A forensic psychiatrist at Columbia spoke to the New Yorker and explained why dangerous children can be difficult detect and why Adam might not have responded much to treatment:
Even if we knew who they were or were likely to be [dangerous], whether they’d actually accept treatment is an open question. Among the hardest people to engage in treatment are young males who may be angry, suspicious, and socially isolated. Coming to a therapist’s office for an hour a week just to pour their heart out doesn’t seem like a particularly attractive opportunity, in general.

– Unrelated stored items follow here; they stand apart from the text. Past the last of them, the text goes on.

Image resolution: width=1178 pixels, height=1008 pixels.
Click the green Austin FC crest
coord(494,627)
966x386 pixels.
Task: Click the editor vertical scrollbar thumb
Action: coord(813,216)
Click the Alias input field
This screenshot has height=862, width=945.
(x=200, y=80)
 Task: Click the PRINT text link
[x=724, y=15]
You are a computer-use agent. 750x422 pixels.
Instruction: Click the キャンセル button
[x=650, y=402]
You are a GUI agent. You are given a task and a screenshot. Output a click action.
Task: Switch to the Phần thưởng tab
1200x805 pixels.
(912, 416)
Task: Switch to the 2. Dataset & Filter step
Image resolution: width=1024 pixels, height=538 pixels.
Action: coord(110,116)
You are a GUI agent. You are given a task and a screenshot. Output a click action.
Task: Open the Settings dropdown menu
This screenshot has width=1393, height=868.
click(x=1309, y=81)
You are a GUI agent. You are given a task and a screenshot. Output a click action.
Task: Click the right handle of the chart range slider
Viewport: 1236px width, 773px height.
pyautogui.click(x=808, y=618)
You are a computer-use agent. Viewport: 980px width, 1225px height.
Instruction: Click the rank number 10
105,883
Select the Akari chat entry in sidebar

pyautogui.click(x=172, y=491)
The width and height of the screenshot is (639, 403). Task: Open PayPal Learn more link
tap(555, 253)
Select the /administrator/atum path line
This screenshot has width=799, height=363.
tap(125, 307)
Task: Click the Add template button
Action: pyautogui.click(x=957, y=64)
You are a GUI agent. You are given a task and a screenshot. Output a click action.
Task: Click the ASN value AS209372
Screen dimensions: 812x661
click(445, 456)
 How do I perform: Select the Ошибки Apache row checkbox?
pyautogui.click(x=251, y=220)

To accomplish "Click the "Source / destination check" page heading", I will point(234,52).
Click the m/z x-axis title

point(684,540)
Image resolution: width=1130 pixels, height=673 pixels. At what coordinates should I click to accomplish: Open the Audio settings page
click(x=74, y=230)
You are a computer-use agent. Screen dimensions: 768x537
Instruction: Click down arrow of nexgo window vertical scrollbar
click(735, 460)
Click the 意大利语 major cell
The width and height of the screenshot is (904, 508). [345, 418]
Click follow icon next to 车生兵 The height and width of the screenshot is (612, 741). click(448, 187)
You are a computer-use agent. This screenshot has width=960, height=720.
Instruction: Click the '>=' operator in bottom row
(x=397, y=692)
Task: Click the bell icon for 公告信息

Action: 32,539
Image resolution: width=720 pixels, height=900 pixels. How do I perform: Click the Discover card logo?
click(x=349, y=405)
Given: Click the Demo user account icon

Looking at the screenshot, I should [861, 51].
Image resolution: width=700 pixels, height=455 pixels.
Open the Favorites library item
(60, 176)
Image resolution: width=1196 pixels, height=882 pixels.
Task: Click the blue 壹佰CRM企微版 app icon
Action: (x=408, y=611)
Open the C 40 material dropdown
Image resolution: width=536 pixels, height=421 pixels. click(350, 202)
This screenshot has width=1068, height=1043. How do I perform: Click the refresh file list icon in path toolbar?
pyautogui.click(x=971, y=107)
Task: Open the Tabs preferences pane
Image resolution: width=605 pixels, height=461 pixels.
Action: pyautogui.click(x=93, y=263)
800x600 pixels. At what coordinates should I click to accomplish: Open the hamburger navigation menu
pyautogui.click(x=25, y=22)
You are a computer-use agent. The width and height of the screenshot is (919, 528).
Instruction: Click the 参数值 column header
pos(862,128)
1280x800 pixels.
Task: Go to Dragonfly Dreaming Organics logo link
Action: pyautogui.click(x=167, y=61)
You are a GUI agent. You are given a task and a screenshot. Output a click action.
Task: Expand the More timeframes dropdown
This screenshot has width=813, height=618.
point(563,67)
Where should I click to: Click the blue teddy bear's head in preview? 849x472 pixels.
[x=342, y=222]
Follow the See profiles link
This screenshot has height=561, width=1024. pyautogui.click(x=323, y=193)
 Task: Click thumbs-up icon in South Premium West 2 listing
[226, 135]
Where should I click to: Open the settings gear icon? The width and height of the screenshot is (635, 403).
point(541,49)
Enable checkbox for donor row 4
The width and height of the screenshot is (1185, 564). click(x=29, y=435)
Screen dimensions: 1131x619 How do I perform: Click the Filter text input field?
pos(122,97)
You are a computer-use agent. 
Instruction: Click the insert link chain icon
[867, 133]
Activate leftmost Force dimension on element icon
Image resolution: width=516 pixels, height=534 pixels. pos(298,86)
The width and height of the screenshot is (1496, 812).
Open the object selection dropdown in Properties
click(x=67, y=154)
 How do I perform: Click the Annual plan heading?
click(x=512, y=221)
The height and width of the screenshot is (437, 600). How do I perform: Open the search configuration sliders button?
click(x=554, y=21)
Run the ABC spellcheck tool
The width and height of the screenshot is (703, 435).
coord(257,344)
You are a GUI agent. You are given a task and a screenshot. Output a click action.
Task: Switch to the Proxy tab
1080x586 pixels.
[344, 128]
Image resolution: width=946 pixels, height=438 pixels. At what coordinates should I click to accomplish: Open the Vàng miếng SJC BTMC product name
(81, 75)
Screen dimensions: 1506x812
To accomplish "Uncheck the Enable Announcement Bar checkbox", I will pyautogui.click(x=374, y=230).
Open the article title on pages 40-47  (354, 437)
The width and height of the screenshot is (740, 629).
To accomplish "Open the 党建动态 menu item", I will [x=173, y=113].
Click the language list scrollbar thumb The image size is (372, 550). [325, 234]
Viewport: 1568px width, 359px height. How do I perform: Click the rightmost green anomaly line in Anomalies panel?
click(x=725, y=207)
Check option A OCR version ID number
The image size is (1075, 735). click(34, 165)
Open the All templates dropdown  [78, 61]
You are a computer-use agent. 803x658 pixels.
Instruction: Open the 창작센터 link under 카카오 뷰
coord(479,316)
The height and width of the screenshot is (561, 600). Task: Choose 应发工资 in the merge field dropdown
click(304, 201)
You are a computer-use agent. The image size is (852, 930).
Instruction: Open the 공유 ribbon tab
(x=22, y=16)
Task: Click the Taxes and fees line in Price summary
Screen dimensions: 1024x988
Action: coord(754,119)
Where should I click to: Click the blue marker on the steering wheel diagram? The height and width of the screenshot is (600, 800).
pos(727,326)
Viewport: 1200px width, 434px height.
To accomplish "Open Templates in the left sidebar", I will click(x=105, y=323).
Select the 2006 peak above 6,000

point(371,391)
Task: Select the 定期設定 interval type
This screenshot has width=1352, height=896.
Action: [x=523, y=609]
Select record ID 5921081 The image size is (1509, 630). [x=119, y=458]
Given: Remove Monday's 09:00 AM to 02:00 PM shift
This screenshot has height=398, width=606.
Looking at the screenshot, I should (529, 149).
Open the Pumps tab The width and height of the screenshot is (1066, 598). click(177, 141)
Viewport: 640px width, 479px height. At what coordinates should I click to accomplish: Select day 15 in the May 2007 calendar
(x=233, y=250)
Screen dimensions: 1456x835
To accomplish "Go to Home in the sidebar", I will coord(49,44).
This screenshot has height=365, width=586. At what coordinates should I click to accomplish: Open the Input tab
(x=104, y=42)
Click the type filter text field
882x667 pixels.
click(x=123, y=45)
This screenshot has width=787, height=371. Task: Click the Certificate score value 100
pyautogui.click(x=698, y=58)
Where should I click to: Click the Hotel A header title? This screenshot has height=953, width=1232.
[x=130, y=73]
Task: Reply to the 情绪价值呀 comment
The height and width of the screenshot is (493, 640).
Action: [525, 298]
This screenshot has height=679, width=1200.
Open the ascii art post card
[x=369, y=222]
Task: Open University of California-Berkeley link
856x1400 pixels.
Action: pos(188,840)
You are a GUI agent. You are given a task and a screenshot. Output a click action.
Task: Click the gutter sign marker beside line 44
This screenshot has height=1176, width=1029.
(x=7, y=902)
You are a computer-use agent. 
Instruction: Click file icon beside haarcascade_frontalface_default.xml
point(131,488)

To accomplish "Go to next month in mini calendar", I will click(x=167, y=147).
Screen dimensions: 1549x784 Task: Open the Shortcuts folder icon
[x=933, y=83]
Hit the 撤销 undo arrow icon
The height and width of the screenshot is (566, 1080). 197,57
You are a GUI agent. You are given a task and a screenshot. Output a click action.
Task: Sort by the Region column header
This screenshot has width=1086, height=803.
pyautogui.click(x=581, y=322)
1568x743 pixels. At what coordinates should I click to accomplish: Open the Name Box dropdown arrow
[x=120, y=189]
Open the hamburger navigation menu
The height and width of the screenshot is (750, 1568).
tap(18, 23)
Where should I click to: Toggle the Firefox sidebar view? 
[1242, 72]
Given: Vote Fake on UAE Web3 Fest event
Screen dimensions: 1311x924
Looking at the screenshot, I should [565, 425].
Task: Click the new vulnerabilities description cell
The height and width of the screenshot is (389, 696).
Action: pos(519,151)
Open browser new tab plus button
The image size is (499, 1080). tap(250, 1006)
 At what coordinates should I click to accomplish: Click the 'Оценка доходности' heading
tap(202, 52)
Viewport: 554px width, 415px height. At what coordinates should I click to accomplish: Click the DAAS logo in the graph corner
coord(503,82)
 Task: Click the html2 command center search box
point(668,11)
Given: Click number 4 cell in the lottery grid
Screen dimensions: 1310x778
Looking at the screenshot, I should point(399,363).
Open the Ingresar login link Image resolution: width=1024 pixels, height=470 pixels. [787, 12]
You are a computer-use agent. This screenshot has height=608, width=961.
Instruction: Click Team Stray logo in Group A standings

Matthew Lysiak’s book “Newtown: An American Tragedy” also delves into Adam’s family’s struggle to get him proper treatment for the mental health problems that plagued him.
Nancy shared Peter’s thought that Adam’s issues went beyond autism or Asperger’s, and she desperately sought help from school counselors, specialists, the family physician, and other doctors. Nancy once told a doctor that something was “very wrong” with Adam, but others didn’t seem to take her concerns seriously, according to the book. The doctor she spoke to on that occasion determined that Adam was not a danger to himself or others.
She once told a relative: “My son is sick, but no one seems to want to do anything about it.”
Nancy seemingly tried everything. She switched doctors, medications, and schools, and nothing improved Adam’s condition enough.
Adam wasn’t open to therapy, and he didn’t respond well to medication. He was once put on Lexapro, which is used to treat depression and anxiety, but it made him nearly vegetative.
The New Yorker highlights Nancy’s report about Adam’s behaviour after going on the medication. She said:
“On the third morning he complained of dizziness. By that afternoon he was disoriented, his speech was disjointed, he couldn’t even figure out how to open his cereal box. He was sweating profusely … it was actually dripping off his hands. He said he couldn’t think. … He was practically vegetative.”
After that, Adam stopped taking the medication. A Yale nurse specialist in psychiatry who was seeing Adam wrote that Adam “likes to believe that he’s completely logical” and that he was living in a box that would “only get smaller over time if he [didn’t] get some treatment.”